M23 abuses in Uvira are now under renewed international scrutiny after Human Rights Watch alleged that M23 rebels and Rwandan army forces carried out summary executions, rapes and enforced disappearances during a brief occupation of the eastern Democratic Republic of Congo city.

Reuters reported on May 14, 2026, that Human Rights Watch documented 53 summary executions, eight rapes and 12 enforced disappearances during the takeover and occupation of Uvira in late 2025 and early 2026. The allegations matter because Uvira is not only a civilian population center but also a strategic South Kivu port city near Burundi, where military control affects supply routes, displacement, sanctions pressure and regional diplomacy.

Human Rights Watch said M23 and Rwandan forces entered Uvira on December 10, 2025. The group withdrew in January 2026 but maintained positions north of the city, according to Human Rights Watch.

Context

The M23 armed group re-emerged in eastern Congo in 2021 and has since captured large areas of North and South Kivu. Human Rights Watch says Rwanda provides crucial military support to M23, including troops, artillery and logistics, while Rwanda has said it acts in self-defense against threats from Congo.

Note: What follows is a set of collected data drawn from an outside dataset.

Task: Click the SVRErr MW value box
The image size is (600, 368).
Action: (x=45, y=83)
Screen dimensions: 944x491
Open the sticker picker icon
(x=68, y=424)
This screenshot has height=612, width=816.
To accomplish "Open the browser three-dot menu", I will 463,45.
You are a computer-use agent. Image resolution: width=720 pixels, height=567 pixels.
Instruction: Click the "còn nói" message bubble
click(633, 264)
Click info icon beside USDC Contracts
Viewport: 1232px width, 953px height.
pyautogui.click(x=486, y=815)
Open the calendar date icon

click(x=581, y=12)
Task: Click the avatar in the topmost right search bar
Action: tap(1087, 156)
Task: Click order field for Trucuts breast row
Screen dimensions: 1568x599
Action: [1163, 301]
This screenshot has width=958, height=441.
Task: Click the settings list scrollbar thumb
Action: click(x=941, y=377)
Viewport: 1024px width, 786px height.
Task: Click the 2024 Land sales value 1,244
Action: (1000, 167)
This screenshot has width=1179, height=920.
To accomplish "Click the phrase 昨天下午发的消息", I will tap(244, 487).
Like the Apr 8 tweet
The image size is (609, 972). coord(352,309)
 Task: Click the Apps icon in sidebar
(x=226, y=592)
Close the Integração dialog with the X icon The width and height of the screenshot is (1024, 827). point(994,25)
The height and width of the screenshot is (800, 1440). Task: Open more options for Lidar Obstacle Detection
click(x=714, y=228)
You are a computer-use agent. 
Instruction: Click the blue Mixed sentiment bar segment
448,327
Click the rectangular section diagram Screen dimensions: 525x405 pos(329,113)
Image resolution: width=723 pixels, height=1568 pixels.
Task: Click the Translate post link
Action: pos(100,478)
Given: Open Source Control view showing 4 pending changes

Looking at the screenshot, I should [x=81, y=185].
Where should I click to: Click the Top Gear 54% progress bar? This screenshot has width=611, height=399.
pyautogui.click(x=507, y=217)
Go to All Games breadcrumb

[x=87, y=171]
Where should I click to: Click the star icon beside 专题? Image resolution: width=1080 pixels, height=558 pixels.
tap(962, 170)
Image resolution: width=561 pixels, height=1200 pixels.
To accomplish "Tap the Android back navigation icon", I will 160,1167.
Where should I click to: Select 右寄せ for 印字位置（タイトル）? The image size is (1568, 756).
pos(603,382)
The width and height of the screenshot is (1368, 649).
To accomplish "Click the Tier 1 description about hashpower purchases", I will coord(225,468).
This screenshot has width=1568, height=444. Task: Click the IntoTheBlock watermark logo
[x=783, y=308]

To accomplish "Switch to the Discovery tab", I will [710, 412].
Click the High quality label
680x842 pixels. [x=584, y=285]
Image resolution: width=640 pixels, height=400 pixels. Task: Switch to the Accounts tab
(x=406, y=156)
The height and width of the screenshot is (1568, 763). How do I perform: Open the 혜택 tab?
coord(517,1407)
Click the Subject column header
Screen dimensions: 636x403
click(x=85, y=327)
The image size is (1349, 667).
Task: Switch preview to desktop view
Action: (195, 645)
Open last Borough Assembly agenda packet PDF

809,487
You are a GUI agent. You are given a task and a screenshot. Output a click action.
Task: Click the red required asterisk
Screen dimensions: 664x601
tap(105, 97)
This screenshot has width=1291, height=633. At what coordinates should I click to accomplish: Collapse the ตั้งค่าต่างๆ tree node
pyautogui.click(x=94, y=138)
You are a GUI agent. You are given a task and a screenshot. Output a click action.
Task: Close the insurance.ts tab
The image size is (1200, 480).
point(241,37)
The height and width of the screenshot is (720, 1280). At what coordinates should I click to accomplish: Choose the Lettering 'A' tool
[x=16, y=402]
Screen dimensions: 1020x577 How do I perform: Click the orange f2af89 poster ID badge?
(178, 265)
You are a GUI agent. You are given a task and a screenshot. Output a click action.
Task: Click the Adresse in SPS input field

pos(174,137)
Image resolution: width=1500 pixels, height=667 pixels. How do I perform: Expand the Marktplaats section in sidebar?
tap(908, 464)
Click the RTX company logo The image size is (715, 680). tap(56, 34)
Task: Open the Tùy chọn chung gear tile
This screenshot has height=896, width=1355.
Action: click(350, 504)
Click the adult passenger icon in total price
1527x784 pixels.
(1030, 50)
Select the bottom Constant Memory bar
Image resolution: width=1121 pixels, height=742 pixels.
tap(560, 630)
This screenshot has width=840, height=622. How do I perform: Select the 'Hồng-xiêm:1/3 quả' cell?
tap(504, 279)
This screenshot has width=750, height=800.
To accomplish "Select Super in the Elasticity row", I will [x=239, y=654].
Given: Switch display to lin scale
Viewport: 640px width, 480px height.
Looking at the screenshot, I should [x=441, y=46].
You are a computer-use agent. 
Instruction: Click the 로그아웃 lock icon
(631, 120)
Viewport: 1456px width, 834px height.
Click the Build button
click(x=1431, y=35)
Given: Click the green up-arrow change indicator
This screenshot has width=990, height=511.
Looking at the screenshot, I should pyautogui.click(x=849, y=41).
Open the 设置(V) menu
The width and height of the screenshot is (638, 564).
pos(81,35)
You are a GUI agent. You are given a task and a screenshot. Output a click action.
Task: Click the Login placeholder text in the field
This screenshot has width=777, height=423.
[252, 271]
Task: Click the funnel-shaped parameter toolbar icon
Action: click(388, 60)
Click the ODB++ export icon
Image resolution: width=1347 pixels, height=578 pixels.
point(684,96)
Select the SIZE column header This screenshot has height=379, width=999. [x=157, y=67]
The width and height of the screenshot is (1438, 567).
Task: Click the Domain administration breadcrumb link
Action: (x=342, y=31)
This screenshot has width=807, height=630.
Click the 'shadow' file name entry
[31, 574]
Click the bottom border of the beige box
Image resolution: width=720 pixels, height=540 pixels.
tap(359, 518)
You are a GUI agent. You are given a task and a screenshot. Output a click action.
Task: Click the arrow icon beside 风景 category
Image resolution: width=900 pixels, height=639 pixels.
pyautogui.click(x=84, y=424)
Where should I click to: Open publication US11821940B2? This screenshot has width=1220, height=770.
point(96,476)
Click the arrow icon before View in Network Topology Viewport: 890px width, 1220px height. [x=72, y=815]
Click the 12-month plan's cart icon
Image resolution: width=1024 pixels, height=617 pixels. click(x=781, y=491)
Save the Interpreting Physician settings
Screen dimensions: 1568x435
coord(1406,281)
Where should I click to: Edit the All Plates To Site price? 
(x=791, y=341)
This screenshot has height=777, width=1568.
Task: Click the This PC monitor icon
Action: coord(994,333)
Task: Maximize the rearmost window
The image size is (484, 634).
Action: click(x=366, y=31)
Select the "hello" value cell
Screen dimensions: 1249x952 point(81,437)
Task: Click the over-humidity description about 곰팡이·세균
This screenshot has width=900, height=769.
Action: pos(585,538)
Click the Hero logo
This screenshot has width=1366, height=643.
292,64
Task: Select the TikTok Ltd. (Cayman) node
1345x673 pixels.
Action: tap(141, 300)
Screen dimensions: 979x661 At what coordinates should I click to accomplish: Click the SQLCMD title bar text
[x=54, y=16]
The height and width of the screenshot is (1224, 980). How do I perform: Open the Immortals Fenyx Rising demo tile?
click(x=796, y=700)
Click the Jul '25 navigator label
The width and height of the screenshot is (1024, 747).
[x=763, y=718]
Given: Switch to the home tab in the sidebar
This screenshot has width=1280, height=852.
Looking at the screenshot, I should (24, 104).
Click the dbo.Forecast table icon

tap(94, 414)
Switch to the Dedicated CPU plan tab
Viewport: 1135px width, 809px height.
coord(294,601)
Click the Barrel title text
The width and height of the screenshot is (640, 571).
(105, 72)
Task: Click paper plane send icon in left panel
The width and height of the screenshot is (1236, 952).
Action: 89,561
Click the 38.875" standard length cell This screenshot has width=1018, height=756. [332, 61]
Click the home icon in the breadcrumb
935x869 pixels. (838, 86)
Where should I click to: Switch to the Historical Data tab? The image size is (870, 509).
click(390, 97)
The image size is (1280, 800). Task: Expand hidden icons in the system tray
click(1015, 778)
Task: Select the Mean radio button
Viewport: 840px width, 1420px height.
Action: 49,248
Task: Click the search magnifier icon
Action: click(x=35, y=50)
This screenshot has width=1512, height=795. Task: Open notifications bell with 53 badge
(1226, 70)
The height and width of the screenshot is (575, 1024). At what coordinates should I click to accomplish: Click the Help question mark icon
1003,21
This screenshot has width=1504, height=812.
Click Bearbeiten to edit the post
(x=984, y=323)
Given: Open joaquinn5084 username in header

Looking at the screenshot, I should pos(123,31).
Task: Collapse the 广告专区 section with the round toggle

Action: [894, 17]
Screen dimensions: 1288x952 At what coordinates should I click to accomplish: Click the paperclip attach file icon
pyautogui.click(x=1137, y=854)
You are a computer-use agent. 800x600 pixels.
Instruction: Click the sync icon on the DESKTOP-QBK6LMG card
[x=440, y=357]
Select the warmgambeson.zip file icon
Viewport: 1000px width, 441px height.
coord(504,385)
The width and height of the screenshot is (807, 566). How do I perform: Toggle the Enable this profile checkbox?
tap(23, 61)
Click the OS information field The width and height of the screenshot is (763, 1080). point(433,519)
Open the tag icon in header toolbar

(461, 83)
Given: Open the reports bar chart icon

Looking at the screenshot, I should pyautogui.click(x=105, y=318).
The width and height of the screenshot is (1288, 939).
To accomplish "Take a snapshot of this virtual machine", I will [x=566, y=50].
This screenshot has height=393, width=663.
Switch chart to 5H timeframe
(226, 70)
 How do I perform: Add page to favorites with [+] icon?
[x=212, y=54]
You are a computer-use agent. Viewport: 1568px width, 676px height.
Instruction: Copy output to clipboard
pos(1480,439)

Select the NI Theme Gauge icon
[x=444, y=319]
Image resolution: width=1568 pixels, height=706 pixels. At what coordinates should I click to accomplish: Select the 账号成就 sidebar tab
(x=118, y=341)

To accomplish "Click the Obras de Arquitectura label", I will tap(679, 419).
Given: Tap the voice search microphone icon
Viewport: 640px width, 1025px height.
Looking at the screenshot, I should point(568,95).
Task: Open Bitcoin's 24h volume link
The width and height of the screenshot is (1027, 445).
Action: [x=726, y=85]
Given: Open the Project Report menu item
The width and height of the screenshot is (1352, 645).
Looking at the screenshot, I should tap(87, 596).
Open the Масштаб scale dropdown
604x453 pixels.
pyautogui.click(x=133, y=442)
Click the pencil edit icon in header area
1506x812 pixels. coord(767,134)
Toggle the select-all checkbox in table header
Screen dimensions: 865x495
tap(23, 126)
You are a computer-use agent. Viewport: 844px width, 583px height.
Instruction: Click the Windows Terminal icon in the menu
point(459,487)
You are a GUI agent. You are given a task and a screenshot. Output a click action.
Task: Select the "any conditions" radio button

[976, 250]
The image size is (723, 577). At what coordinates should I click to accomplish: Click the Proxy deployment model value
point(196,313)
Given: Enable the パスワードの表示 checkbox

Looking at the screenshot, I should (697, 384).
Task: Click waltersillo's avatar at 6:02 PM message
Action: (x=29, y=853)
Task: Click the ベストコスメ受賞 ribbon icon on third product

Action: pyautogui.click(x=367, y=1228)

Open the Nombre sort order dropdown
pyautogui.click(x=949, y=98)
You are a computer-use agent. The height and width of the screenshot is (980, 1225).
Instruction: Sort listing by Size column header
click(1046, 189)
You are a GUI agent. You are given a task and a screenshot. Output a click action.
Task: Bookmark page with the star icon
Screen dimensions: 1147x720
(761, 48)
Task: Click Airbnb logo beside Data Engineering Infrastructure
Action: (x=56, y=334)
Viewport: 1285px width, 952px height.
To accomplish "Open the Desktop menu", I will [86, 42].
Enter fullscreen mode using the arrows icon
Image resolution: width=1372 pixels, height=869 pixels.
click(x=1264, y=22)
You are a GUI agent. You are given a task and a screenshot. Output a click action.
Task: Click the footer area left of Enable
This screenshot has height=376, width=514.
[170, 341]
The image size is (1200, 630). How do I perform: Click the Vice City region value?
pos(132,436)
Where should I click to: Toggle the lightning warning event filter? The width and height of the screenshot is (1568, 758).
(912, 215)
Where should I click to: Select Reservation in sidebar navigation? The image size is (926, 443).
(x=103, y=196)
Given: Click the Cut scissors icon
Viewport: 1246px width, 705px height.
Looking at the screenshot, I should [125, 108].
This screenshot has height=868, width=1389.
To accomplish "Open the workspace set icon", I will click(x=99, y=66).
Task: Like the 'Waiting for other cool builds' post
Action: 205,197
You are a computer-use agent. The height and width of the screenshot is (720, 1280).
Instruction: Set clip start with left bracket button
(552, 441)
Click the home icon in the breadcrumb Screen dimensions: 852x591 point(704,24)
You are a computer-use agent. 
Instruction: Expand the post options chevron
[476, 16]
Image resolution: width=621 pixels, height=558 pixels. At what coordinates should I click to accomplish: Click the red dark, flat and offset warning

Uvira’s location gives the city importance beyond its local population. It sits on Lake Tanganyika and near the border with Burundi, making it a military and commercial node in a conflict shaped by armed groups, ethnic tensions, cross-border accusations and competition over territory.

The city’s occupation followed broader fighting in eastern Congo despite international mediation efforts. Reuters reported that Washington imposed sanctions in March 2026 on the Rwandan Defence Force and senior Rwandan army officials over alleged support for M23, an allegation Rwanda denies.

Mechanism

Human Rights Watch said its researchers visited Uvira in March 2026 after access became possible from Burundi. The organization said it interviewed scores of people affected by abuses during the December 2025 takeover and the period of M23 control.

According to the group, fighters conducted door-to-door searches and targeted men and boys accused, often without basis, of links to Wazalendo militias allied with the Congolese army. Human Rights Watch also said fighters shot at fleeing civilians and that some men taken during searches remained missing.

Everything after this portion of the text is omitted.